EDIT: fixes problem with rows_per_image but issue still here

[Wumpf]

I am not entirely sure if this is an bug. I am assuming that encoder should places commands in order I provided.

definitely a bug somewhere and your assumption is correct.
But that said I'd be rather surprised if all buffer->texture copying would have been racy all the time in GL so far; not dismissing the possibility, but I would first check whether you don't sometimes get unexpected data from gst in a racy manner. The error screenshot in particular looks like sometimes a smaller image is copied over your texture so you end up with partially old data.
From a quick look your copy logic would support that just fine https://github.com/SpeedCrash100/deka-gst-image-processing-rs/blob/0f3d0f1d5c260a06e2c3975cda15c27ac913d593/src/wgpu_sobel_simple/imp.rs#L307

[SpeedCrash100]

I've created additional plugin, that just copy texture->texture instead of compute shader pass usage. The are NO problems with GL in that case. I expect, that compute pass races either with input texture, output texture or both. I've also checked that callbacks for map_async are called and I access my mapped data after the call.

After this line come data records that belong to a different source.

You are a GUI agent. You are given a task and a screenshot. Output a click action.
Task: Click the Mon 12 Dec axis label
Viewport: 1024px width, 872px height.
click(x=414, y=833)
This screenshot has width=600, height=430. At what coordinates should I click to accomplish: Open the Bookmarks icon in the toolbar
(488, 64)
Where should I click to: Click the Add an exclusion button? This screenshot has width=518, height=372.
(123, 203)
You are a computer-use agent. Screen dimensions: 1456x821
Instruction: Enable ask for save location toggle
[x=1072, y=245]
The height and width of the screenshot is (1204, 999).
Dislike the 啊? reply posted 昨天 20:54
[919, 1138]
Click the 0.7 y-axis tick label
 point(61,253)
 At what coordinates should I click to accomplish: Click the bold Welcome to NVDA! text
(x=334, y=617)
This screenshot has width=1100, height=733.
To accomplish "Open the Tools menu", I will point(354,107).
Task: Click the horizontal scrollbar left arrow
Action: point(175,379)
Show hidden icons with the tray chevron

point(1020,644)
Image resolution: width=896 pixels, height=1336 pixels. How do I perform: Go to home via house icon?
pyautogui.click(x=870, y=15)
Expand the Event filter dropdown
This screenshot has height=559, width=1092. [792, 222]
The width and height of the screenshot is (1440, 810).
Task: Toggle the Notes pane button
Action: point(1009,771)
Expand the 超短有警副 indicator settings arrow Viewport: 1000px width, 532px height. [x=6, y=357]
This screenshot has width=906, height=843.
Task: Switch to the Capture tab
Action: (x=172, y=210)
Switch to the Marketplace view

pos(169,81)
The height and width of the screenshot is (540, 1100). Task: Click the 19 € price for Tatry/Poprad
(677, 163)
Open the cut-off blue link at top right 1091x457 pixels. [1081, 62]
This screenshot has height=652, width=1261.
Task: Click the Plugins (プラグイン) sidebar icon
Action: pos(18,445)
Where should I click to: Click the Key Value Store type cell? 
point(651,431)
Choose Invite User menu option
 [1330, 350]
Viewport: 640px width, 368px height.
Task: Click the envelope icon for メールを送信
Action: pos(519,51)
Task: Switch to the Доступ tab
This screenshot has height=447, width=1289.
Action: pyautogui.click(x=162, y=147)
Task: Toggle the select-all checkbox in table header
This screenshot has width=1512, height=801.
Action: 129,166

Gstreamer uses RW locks internally for memory buffers, this does not allow simultaneous write-read access for frame I filling for output to screen. If there would be problem in Gstreamer, I would expect that image broke in single line(like when VSYNC off) due usage of copy_from_slice to fill the output and the fact that image contains data line by line, not by square blocks like in screenshot.

EDIT:

After that, I replace my sobel shader to just copy:

@group(0) @binding(0)
var input: texture_2d<f32>;

@group(0) @binding(1)
var output: texture_storage_2d<rgba8unorm, write>;


@compute @workgroup_size(8, 8)
fn computeSobel(@builtin(global_invocation_id) id: vec3<u32>) {

    let color = textureLoad(input, vec2<u32>(id.x + 0u, id.y + 0u), 0).rgb;

    let color_clamped = vec3f(
        clamp(color.r, 0.0, 1.0),
        clamp(color.g, 0.0, 1.0),
        clamp(color.b, 0.0, 1.0)
    );

    textureStore(output, id.xy, vec4f(color_clamped, 1.0));
}

And run an video through the shader I can see that smallest area is 8x8 - same size as workgroup dimensions. I think this should prove that problem with sharing textures with compute pass

[Wumpf]

thanks for digging deeper. Pretty compelling case that a glMemoryBarrier is missing somewhere for syncing up with the compute shader!

[ErichDonGubler]

From today's maintainers' meeting:

• #8473 [GL] The race condition if copy from texture to buffer command submitted with compute pass
  • AR: Interesting one!
  • CF: need to check on memory barrier on GL
  • How to use these is actually quite unclear!
  • CF: very unlikely to be a core issue
  • CF: impl says probably wrong things, commenting on issue

[cwfitzgerald]

The code in question

https://github.com/gfx-rs/wgpu/blob/trunk/wgpu-hal/src/gles/command.rs#L279-L298

// GLES only synchronizes storage -> anything explicitly

This may be the part that is wrong, it may be anything -> storage as well. It's been a hot minute since I read the GL spec though.

[SpeedCrash100]

I've prepared the minimum code to reproduce in gist: https://gist.github.com/SpeedCrash100/6c60d121a32ef5bd6077c1822da19a38
And another one that does NOT race: https://gist.github.com/SpeedCrash100/0f6ebf1a0df7c3efc26871ab86b707e8
Both gist uses WGPU_BACKEND var to switch backend, use WGPU_BACKEND=gl for using problematic GL backend
The gist just switching black and white frame and checks if the frame is incorrect after the compute pass.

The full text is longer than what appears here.